Que el antisemitismo no nació con el nazismo ni murió con él es un axioma que los judíos gustan de recordar. Padecían odio antes de Hitler y lo padecieron después. A la pregunta de si todavía hoy siguen siendo objeto de persecución y agravios, en cualquiera de sus múltiples formas, la respuesta es, sin rendijas para la duda, afirmativa. Pero el odio al judío ha mutado y si bien mantiene la vertiente que proviene de la ultraderecha, hay que incorporar la de la extrema izquierda y el antisemitismo bautizado por los expertos como "judeofobia yihadista".

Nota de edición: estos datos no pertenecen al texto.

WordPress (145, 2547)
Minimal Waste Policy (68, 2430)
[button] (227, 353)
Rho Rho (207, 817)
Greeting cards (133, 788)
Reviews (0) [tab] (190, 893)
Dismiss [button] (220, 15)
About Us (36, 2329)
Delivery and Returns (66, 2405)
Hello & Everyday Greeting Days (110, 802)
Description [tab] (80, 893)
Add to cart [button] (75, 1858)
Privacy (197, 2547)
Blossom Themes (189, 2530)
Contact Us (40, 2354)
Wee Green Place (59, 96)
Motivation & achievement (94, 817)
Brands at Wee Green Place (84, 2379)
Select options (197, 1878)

"Es dolorosamente obvio que el antisemitismo no solo está vivo, sino que está floreciendo", afirmó recientemente Menachem Z. Rosensaft, vicepresidente del Consejo Judío Mundial. "Y es muy difícil que desaparezca", abunda el presidente de la Federación de Asociaciones Judías de España, Isaac Querub, que destaca la función de altavoz de las redes sociales en la transmisión de los mensajes de odio. La encuesta más ambiciosa de la UE entre población judía -abarca desde el 2008 al 2018- concluye que el 89% de los consultados perciben que el antisemitismo se ha incrementado en su país durante los últimos cinco años.